WHAT THIS TASK INVOLVES: Where the line with "Select the black redaction box after 'mailto'" appears in the records below, start there and transcribe each line exactly through the last.

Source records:
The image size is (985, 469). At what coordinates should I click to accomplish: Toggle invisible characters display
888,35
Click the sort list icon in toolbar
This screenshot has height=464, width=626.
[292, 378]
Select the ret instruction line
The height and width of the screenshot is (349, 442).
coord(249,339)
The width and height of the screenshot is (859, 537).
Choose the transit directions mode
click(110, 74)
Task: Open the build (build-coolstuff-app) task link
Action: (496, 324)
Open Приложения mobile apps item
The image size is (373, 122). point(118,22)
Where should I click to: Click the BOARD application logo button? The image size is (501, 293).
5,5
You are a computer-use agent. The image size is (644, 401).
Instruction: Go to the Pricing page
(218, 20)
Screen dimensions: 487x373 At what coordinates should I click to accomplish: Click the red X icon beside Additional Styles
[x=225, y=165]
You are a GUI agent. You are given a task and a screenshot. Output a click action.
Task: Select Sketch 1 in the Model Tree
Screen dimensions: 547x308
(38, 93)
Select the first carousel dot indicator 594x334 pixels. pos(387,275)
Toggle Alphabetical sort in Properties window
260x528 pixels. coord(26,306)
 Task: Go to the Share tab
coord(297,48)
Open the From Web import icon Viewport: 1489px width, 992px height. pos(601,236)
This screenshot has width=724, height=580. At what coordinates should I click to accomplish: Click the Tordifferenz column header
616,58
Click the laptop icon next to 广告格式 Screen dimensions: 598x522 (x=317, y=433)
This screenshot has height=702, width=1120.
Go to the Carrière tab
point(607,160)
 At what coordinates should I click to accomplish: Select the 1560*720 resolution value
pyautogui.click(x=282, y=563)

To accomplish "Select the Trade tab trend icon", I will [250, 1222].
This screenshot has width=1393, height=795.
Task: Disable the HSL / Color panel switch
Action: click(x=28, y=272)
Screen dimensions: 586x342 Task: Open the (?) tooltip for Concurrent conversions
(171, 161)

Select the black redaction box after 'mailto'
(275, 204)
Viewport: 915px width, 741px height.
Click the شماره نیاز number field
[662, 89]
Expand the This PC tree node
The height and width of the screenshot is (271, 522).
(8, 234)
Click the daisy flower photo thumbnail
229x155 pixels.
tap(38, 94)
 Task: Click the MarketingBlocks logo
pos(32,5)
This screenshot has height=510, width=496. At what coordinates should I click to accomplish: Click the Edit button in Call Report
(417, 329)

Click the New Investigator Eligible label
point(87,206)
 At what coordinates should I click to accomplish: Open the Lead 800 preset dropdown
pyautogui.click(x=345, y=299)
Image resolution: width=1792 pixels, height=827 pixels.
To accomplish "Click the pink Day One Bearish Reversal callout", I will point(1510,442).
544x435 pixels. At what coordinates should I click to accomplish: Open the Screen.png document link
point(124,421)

EXERCISE RESULT:
Select the black redaction box after 'mailto'
(275, 204)
Viewport: 915px width, 741px height.
Click the شماره نیاز number field
[662, 89]
Expand the This PC tree node
The height and width of the screenshot is (271, 522).
(8, 234)
Click the daisy flower photo thumbnail
229x155 pixels.
tap(38, 94)
 Task: Click the MarketingBlocks logo
pos(32,5)
This screenshot has height=510, width=496. At what coordinates should I click to accomplish: Click the Edit button in Call Report
(417, 329)

Click the New Investigator Eligible label
point(87,206)
 At what coordinates should I click to accomplish: Open the Lead 800 preset dropdown
pyautogui.click(x=345, y=299)
Image resolution: width=1792 pixels, height=827 pixels.
To accomplish "Click the pink Day One Bearish Reversal callout", I will point(1510,442).
544x435 pixels. At what coordinates should I click to accomplish: Open the Screen.png document link
point(124,421)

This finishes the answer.